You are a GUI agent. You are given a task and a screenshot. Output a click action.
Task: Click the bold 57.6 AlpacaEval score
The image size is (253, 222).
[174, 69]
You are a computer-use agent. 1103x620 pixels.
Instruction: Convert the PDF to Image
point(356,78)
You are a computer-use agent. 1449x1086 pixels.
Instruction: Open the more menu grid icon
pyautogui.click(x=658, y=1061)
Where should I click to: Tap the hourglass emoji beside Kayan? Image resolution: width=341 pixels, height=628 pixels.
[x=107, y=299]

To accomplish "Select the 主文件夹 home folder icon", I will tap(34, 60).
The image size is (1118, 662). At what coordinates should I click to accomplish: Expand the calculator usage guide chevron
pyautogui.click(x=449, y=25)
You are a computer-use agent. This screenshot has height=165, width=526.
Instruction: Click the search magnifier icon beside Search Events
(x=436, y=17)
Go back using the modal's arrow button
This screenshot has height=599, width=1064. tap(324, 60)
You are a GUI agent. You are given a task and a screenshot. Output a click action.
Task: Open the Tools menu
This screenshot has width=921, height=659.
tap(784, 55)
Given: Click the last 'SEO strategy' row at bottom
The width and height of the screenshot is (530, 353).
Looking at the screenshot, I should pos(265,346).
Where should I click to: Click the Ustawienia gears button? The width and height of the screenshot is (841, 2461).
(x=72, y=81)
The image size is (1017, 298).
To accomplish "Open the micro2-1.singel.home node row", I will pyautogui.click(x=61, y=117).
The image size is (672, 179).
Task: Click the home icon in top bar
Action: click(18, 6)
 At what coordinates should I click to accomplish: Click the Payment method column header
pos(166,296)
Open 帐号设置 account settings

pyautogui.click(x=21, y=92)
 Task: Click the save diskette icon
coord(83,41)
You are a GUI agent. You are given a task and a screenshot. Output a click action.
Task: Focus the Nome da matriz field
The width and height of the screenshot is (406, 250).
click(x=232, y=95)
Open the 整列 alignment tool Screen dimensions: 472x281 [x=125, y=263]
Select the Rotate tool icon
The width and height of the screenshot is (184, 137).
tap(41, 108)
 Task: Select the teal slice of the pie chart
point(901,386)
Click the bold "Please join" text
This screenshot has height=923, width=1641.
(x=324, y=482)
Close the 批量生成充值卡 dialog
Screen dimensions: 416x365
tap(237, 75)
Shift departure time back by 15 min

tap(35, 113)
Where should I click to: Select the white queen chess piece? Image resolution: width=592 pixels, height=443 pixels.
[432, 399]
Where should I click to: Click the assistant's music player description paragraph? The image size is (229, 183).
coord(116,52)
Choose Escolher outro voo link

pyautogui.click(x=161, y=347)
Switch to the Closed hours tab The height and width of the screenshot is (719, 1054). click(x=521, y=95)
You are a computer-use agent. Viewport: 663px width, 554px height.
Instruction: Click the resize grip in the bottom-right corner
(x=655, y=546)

++++++

*Required task*: Reproduce all of the lines above, swapping each "Instruction" for "Goal" and leaving everything else as it is.

*The output*:
You are a GUI agent. You are given a task and a screenshot. Output a click action.
Task: Click the bold 57.6 AlpacaEval score
The image size is (253, 222).
[174, 69]
You are a computer-use agent. 1103x620 pixels.
Goal: Convert the PDF to Image
point(356,78)
You are a computer-use agent. 1449x1086 pixels.
Goal: Open the more menu grid icon
pyautogui.click(x=658, y=1061)
Where should I click to: Tap the hourglass emoji beside Kayan? Image resolution: width=341 pixels, height=628 pixels.
[x=107, y=299]

To accomplish "Select the 主文件夹 home folder icon", I will tap(34, 60).
The image size is (1118, 662). At what coordinates should I click to accomplish: Expand the calculator usage guide chevron
pyautogui.click(x=449, y=25)
You are a computer-use agent. This screenshot has height=165, width=526.
Goal: Click the search magnifier icon beside Search Events
(x=436, y=17)
Go back using the modal's arrow button
This screenshot has height=599, width=1064. tap(324, 60)
You are a GUI agent. You are given a task and a screenshot. Output a click action.
Task: Open the Tools menu
This screenshot has width=921, height=659.
tap(784, 55)
Given: Click the last 'SEO strategy' row at bottom
The width and height of the screenshot is (530, 353).
Looking at the screenshot, I should pos(265,346).
Where should I click to: Click the Ustawienia gears button? The width and height of the screenshot is (841, 2461).
(x=72, y=81)
The image size is (1017, 298).
To accomplish "Open the micro2-1.singel.home node row", I will pyautogui.click(x=61, y=117).
The image size is (672, 179).
Task: Click the home icon in top bar
Action: click(18, 6)
 At what coordinates should I click to accomplish: Click the Payment method column header
pos(166,296)
Open 帐号设置 account settings

pyautogui.click(x=21, y=92)
 Task: Click the save diskette icon
coord(83,41)
You are a GUI agent. You are given a task and a screenshot. Output a click action.
Task: Focus the Nome da matriz field
The width and height of the screenshot is (406, 250).
click(x=232, y=95)
Open the 整列 alignment tool Screen dimensions: 472x281 [x=125, y=263]
Select the Rotate tool icon
The width and height of the screenshot is (184, 137).
tap(41, 108)
 Task: Select the teal slice of the pie chart
point(901,386)
Click the bold "Please join" text
This screenshot has height=923, width=1641.
(x=324, y=482)
Close the 批量生成充值卡 dialog
Screen dimensions: 416x365
tap(237, 75)
Shift departure time back by 15 min

tap(35, 113)
Where should I click to: Select the white queen chess piece? Image resolution: width=592 pixels, height=443 pixels.
[432, 399]
Where should I click to: Click the assistant's music player description paragraph? The image size is (229, 183).
coord(116,52)
Choose Escolher outro voo link

pyautogui.click(x=161, y=347)
Switch to the Closed hours tab The height and width of the screenshot is (719, 1054). click(x=521, y=95)
You are a computer-use agent. Viewport: 663px width, 554px height.
Goal: Click the resize grip in the bottom-right corner
(x=655, y=546)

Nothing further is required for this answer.